Tyler Casey

18

Jun

2020

KETAHANAN PANGAN #1; MELEK TEKNOLOGI

Tidak bisa dipungkiri lagi bahwa teknologi berperan penting dalam upaya peningkatan daya saing hampir di semua bidang usaha. Pemilihan dan penggunaan teknologi secara tepat berpotensi meningkatkan efisiensi biaya produksi sehingga dapat menekan harga jual. Di bidang pertanian, pemanfaatan dan penguasaan teknologi secara langsung berkaitan dengan peningkatan produktivitas sebagai basis kinerja usaha pertanian. Selain itu, penguasaan teknologi pertanian juga berkorelasi langsung terhadap peningkatan nilai tambah produk-produk pertanian.

Melihat realitas pembangunan pertanian di Indonesia terdapat kesenjangan antara dunia riset, baik yang berasal dari lembaga pemerintah maupun perguruan tinggi, dengan dunia pertanian di lapangan, termasuk agroindustri. Perlu optimalisasi teknologi budidaya dan pascapanen dalam upaya peningkatan produktivitas dan nilai tambah produk pertanian (hardware).

Optimalisasi di bidang budidaya dan pascapanen perlu dibarengi dengan teknologi informasi untuk menyusun perencanaan produksi yang tepat serta pendistribusian hasil yang merata (software). Basis data petani, iklim, dan lahan pertanian harus menjadi landasan utama dalam perencanaan berbagai program pembangunan pertanian. Untuk itu, basis data tersebut perlu terus menerus diperbarui secara periodik.

Belum optimalnya pemanfaatan teknologi menyebabkan tidak ada lompatan peningkatan produktivitas pertanian yang signifikan. Produktivitas padi saat ini cenderung mengalami stagnasi di angka rata-rata 5,1 ton/ha gabah kering giling. Hal yang sama juga terjadi pada komoditas kedelai, yang sejak tahun 2000 produktivitasnya hanya berkisar di angka 1,2 - 1,5 ton/ha ose kering. Hanya komoditas jagung yang mengalami peningkatan produktivitas cukup signifikan, menjadi rata-rata 5 ton/ha pipilan kering dari semula 3,3 ton/ha pipilan kering. Peningkatan produktivitas jagung yang signifikan lebih disebabkan karena penggunaan benih hibrida dengan potensi hasil tinggi yang sudah tersosialisasi dengan baik.
----------------------------------------
Kumpulan Tugas
(a) Sunting bagian teks tentang ketahanan pangan mulai dari "KETAHANAN PANGAN #1;" sampai "tambah produk-produk pertanian." dengan mengganti "daya saing" menjadi "kemampuan bersaing".
(b) Teruskan teks tentang ketahanan pangan, mulai setelah kalimat terakhirnya.
Daftar berikut tidak ada kaitannya dengan pengerjaan tugas.
----------------------------------------
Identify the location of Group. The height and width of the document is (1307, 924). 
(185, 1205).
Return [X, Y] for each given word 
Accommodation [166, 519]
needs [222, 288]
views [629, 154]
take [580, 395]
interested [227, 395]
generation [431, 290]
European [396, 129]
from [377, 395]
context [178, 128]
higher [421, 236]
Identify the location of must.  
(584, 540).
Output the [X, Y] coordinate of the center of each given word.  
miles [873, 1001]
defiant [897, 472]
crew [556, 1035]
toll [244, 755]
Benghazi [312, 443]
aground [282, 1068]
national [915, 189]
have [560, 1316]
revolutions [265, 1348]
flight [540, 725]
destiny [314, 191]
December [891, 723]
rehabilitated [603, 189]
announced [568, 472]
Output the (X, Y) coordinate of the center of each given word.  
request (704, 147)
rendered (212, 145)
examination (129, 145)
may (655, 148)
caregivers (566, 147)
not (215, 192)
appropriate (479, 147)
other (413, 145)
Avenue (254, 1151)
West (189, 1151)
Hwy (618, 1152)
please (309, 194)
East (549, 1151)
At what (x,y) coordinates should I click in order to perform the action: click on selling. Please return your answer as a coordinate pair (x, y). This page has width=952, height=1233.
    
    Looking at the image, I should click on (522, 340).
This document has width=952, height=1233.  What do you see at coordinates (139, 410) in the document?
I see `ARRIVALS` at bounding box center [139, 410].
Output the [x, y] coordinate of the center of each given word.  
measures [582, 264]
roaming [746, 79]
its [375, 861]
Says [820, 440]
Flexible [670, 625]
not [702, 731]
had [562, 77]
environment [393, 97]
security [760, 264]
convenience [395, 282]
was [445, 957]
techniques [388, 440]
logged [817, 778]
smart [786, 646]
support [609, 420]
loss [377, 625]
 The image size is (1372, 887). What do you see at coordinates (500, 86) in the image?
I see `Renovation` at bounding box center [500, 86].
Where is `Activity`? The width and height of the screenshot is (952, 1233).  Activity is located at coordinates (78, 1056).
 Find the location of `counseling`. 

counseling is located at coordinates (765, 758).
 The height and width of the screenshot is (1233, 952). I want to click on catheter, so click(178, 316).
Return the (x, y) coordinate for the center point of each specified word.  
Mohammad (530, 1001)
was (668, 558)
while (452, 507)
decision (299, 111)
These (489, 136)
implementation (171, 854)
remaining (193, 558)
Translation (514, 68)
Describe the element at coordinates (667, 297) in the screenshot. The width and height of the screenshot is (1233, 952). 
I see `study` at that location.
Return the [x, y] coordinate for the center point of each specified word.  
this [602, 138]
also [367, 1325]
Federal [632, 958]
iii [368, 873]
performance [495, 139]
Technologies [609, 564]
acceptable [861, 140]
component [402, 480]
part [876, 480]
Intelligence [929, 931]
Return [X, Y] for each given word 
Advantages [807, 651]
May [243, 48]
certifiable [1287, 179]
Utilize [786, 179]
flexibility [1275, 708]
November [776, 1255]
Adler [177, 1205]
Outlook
----------------------------------------
Jawaban Setiap Tugas
(a)
KETAHANAN PANGAN #1; MELEK TEKNOLOGI

Tidak bisa dipungkiri lagi bahwa teknologi berperan penting dalam upaya peningkatan kemampuan bersaing hampir di semua bidang usaha. Pemilihan dan penggunaan teknologi secara tepat berpotensi meningkatkan efisiensi biaya produksi sehingga dapat menekan harga jual. Di bidang pertanian, pemanfaatan dan penguasaan teknologi secara langsung berkaitan dengan peningkatan produktivitas sebagai basis kinerja usaha pertanian. Selain itu, penguasaan teknologi pertanian juga berkorelasi langsung terhadap peningkatan nilai tambah produk-produk pertanian.

(b)
Sedangkan performa tanaman, menurut Robert W. Allard, penulis text bookPrincipal of Plant Breeding” baik yang sifatnya berupa keragaan maupun produksi, tergantung pada sifat genetik dan lingkungan tempat tumbuhnya. Faktor genetik umumnya tercermin dari penggunaan varietas yang ditanam. Adapun faktor lingkungan seringkali direkayasa dengan penambahan-penambahan unsur hara dalam tanah melalui kegiatan pemupukan dan pengendalian organisme pengganggu tanaman. Faktor genetik dan faktor lingkungan ini lah dua hal utama yang harus dikelola secara optimal.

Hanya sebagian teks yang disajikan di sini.